The Retaliators, 2021.
Directed by Samuel Gonzalez Jr. and Bridget Smith.
Starring Michael Lombardi, Marc Menchaca, Joseph Gatt, Katie Kelly, and Abbey Hafer.
SYNOPSIS:
An upstanding pastor uncovers a dark and twisted underworld as he searches for answers surrounding his daughter’s brutal murder.
The dead-ordinary revenge thriller is uneasily if entertainingly remixed in Samuel Gonzalez Jr. and Bridget Smith’s The Retaliators, which while struggling to strike a consistent tone is bolstered by Michael Lombardi’s compelling central performance.
“When do the sins of a good man make him bad?,” an opening voiceover asks the audience, before a dutiful New Jersey pastor (Lombardi) learns of his daughter’s horrifying murder at the hands of a local criminal (Joseph Gatt). As the pastor seeks out answers, he finds himself traveling down an increasingly dark and vengeful path, one encouraged by a detective, Jed (Marc Menchaca), with his own mysterious motivations for capturing the perp.
At its core, this is a relatively familiar take on the revenge movie, awash with thickly-laid dialogue double-underlining the central themes, even if there are a few sneaky subversions – particularly of horror’s most overstuffed subgenre right now (but to say which would be a bit of a spoiler).
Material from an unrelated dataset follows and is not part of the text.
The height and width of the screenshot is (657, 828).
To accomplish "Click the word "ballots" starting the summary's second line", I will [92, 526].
Despite its serious-minded, oft-philsophical dialogue, this is also a movie where a character talks about cocaine “as white as Snow White’s ass cheeks,” so don’t dare mistake it for a classy affair. Though capably shot and well-acted throughout, The Retaliators ends up pulling itself awkwardly between two poles of mood; a grim meditation on grief and a gonzo-schlock splatter movie.
These competing tones do prove a tad jarring sometimes, neither going hard enough to satisfy gore-hounds – despite a welcome amping-up of the ultra-violence in the final stretch – nor deliver a particularly fresh character study. Nothing here proves more memorable or effective, ultimately, than the deeply discomforting first-act murder of the pastor’s daughter – zip-tied to her steering wheel before her car is pushed into a lake, leaving her to drown helplessly.
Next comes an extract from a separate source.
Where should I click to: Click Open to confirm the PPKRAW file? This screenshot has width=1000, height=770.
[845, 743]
Further complicating the soupy tonality is the addition of aggressive rock music from the likes of Papa Roach. Though fans of the band will no doubt find amusement in a fun cameo from Jacoby Shaddix as a veritable psychopath, music from his and other well-known rock outfits feels at odds with the film’s oft-somber musings on the nature of violence and revenge. One suspects these heightened musical choices were an attempt to elevate the fairly generic storytelling, but it doesn’t always work.
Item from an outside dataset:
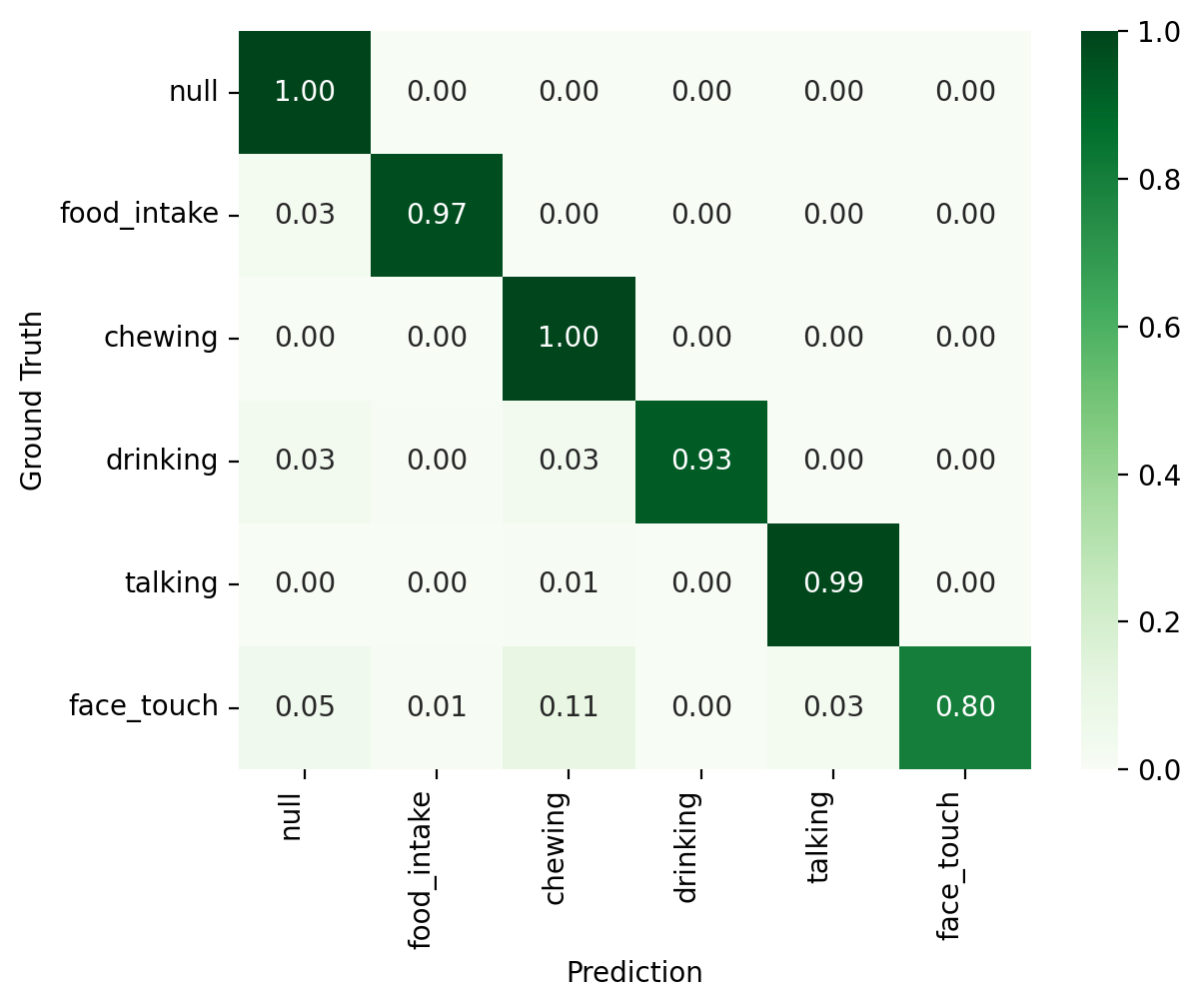Click the 0.93 drinking diagonal cell
The image size is (1201, 1008).
click(x=701, y=461)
Despite the 97-minute runtime, the film is also bogged down by a few subplots too many; constant cutaways to both the criminal enterprise responsible for the pastor’s bereavement and the aforementioned detective add narrative baggage to a story which would’ve done better to focus on a vengeful preacher reconciling his religious predilections with his desire to avenge. As a result it feels unfocused it not outright padded.
But Michael Lombardi deserves considerable credit for persuading as the earnest preacher pushed to violent ends, adequately selling the transformation even when the script could be doing more to help him. Marc Menchaca also does fine work as the grizzled detective Jed, and Joseph Gatt gives a fittingly imposing turn as the hulking criminal responsible for the pastor’s daughter’s death. In an amusing cameo, Clerks star Brian O’Halloran also turns up as a man appropriately credited as “Obnoxious Guy at XMas Tree Place.”
DP Joseph Hennigan’s sharp lensing helps affirm a keen sense of atmosphere, even if the editing can feel overly busy and imprecise at times, and mileage will surely vary on some occasional music video-esque speed-ramping. Even so, given the clearly modest price point at play, it’s a fairly handsomely mounted movie.
Though the film arguably gets a little too silly for its own good in the third act, Lombardi’s performance carries it through from first frame to last, elevating its more formulaic leanings. A boilerplate revenge thriller periodically energised by its punk-rock splatter movie gloss, The Retaliators nevertheless succeeds largely thanks to Michael Lombardi’s engrossing work in the lead role.